I’m saying I believe those women so I can believe myself. I’m saying I know what happened because I was there, too. I’m saying I understand their silence because I’m finally just writing about this thirty years later.
FRENCH KISSING
I got pretty serious about playing that saxophone. Played my scales in my upstairs bedroom until I bit a permanent dent inside my lower lip where it curled over my bottom teeth and pressed into my mouthpiece. I took home records and copped the saxophone solos off them, carefully transcribing the notes on music paper that my mom bought me special from the music rentals window at the back of Hougen’s Department Store on Main Street.
Sometimes before my Mom quit drinking, she and her girl-friends would wake me up in the middle of the night, smelling like white wine or gin-and-tonics and laughing until they swore they were about to pee themselves. My mom would flip the light on in my bedroom and I would sit up, squinting and confused, trying to focus my eyes and figure out if it was morning already or still night time.
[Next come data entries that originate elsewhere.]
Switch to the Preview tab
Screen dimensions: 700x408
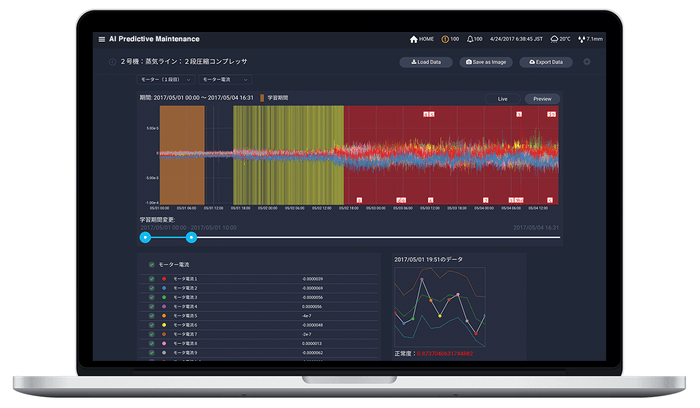pyautogui.click(x=542, y=99)
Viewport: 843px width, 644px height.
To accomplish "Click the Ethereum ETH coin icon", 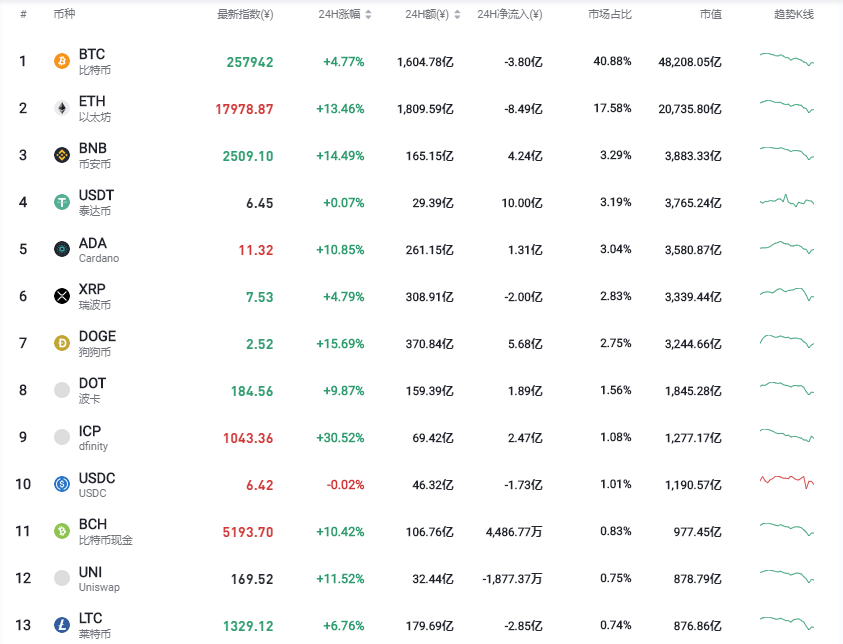I will (x=62, y=108).
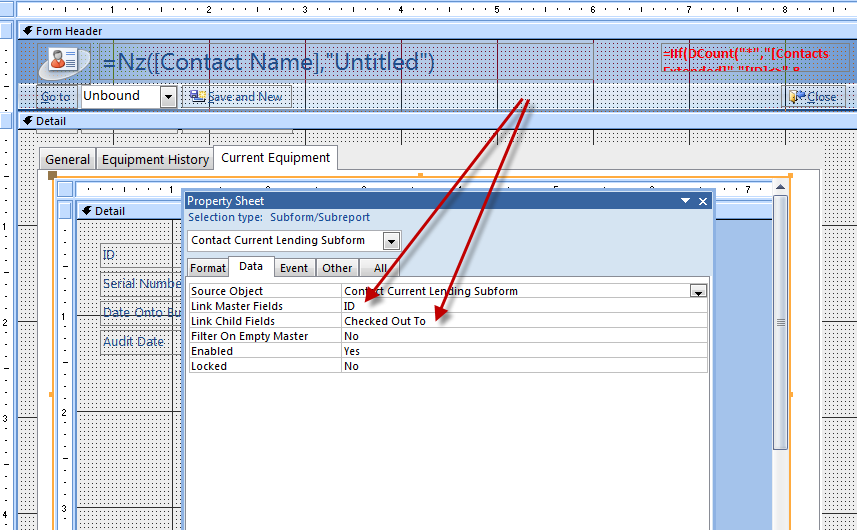Switch to the Event tab in Property Sheet
Image resolution: width=857 pixels, height=530 pixels.
point(293,267)
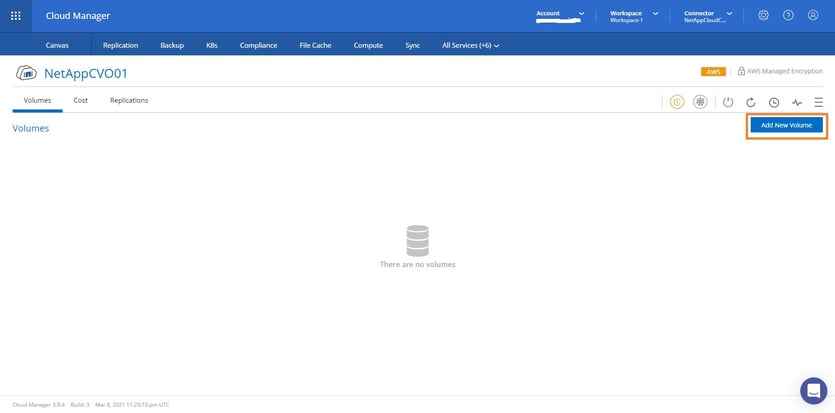Switch to the Cost tab
The width and height of the screenshot is (835, 413).
click(x=80, y=101)
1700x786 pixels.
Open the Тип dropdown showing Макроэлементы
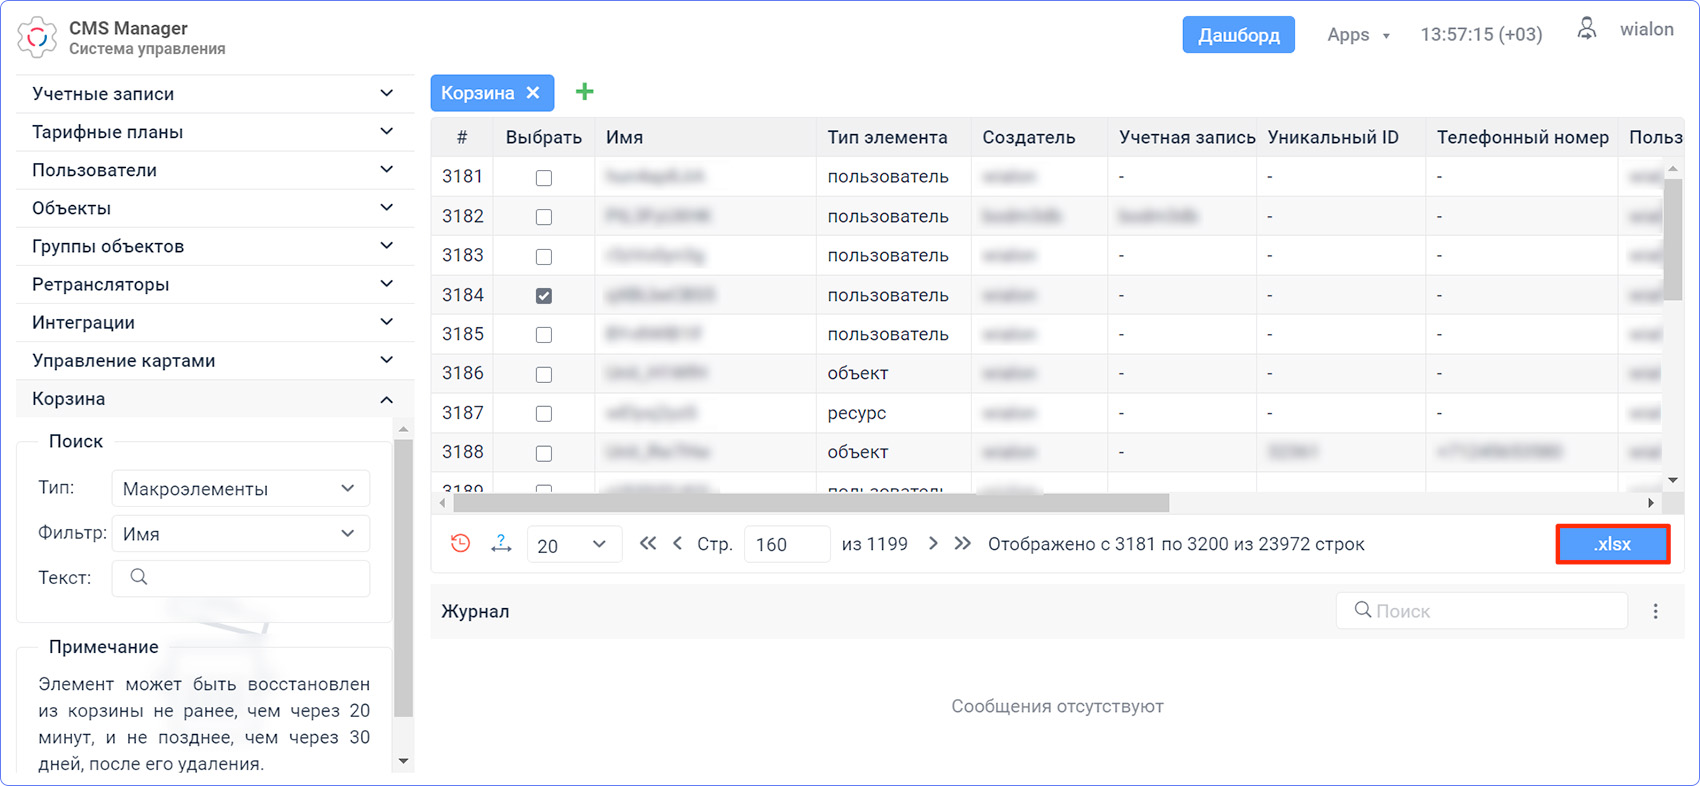pos(240,489)

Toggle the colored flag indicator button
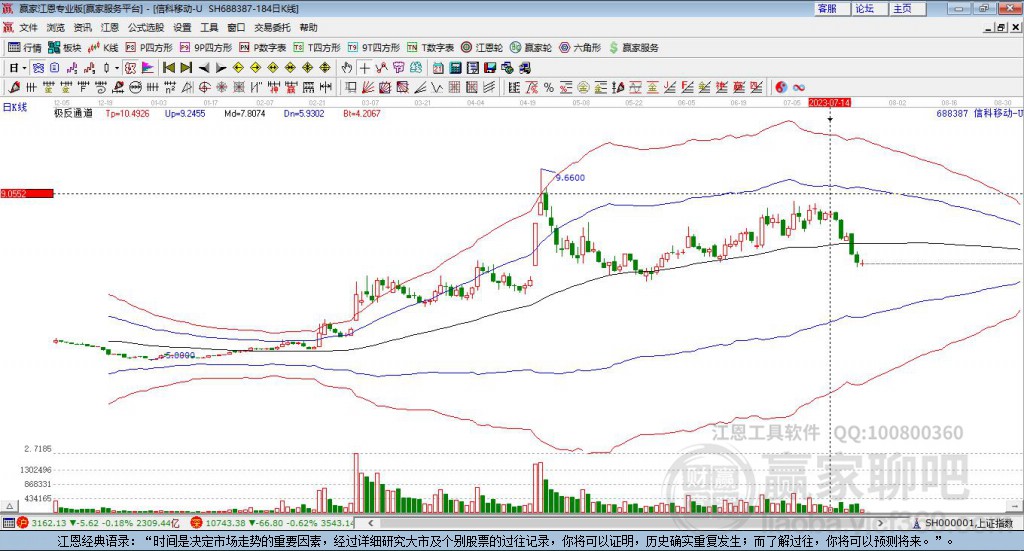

“Play ‘Misty’ for me,” she would say, her words just a little bit slurred and her eyes wet. “Or the new song, with the sax bit, guilty feet have got no rhythm. Play us that one.” So I would, I would spread my sheet music out on the blue and white shag carpet in my bedroom and play “Misty” for my mom and her friends, sleep-sweat sticking my pajama shirt to the skin between my shoulder blades and my hair all flat on one side until they got quiet and nodded and then went back downstairs and turned up Gordon Lightfoot or Abba and refilled their drinks.